1. There is nothing "polite" about a control freak. Quite frankly, you are deluding yourself on that one. Any person who freaks out over two extra minutes on a hamburg is: a) "not right" and b) self-centered beyond belief. If you doubt this, tell him what you posted here.

2. This relationship with Mr. Wonderful is a classic textbook future abusive relationship. I'll bet he's already got you scared... the reason you don't quite know how to tell him is simple fear. So in a sense, he's already got you. Picture the woman with the black eye who says, "He's wonderful unless he's drunk." Substitute the words "He's wonderful as long as his hamburg isn't late." You will probably think I exagerate, but self-centered control freaks survive because they find victims whether it's the poor McDonald's worker or their significant other - who's really INSIGNIFICANT in the scheme of things.

3. You are going to be known by the company you keep. What kinds of friends to you suppose you'll attract if you hang with Mr. Wonderful? Do you really want to be in business with this guy? He wants (notice those two words) to remain friends even if "something happens" to the "dating end?" You might ask him how you fit into his "little plan" because you can bet he has one.
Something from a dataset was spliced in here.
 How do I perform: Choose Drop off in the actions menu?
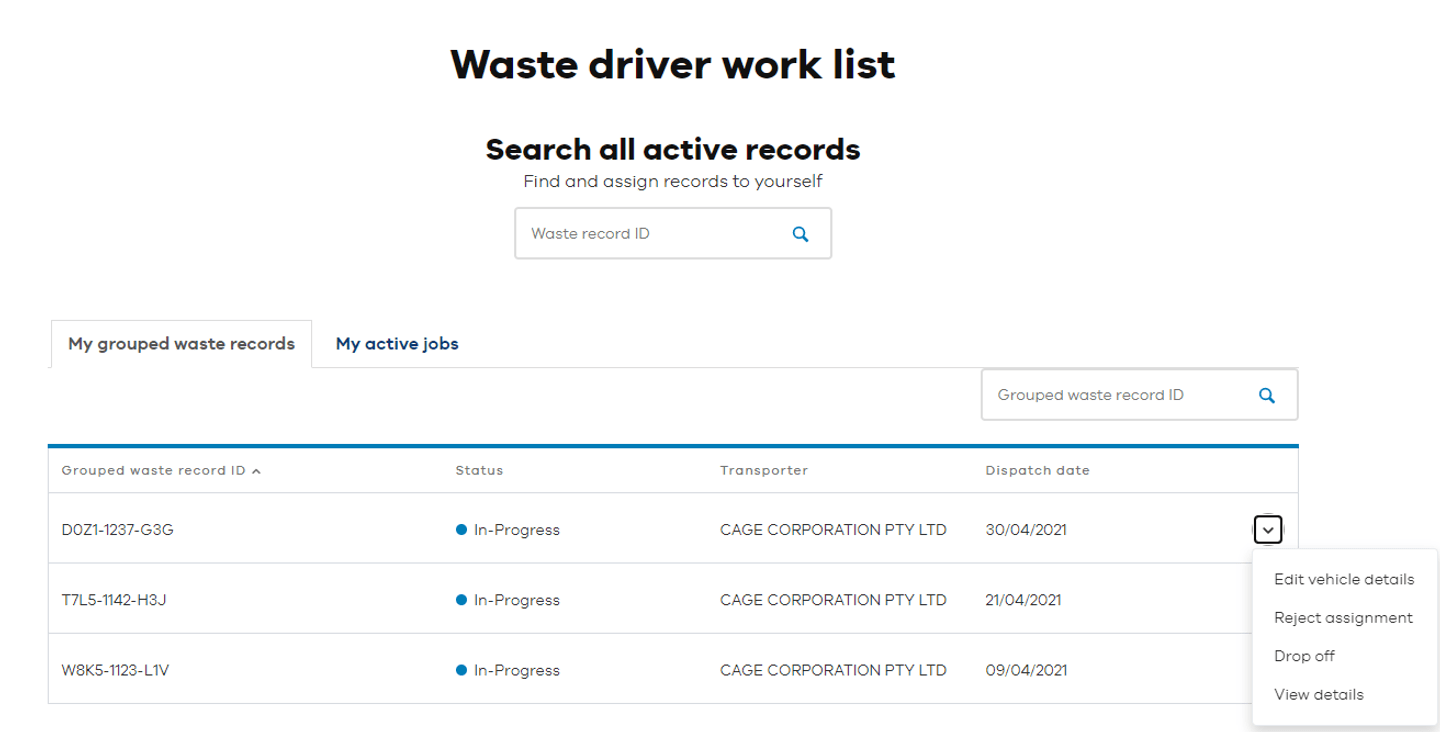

If your description of him is accurate he is incapable of caring a lot about you. He's too busy caring about himself and worry about his hamburger.

4. Isn't it interesting that Mr. Wonderful is without much effort preventing you from even exploring whether or not you want something to happen with the ex?

Frankly, this one looks black and white. You need to put some major distance between you and Mr. Wonderful - NOW. I'll bet it won't be pretty. This guy is a cannon looking for places to explode.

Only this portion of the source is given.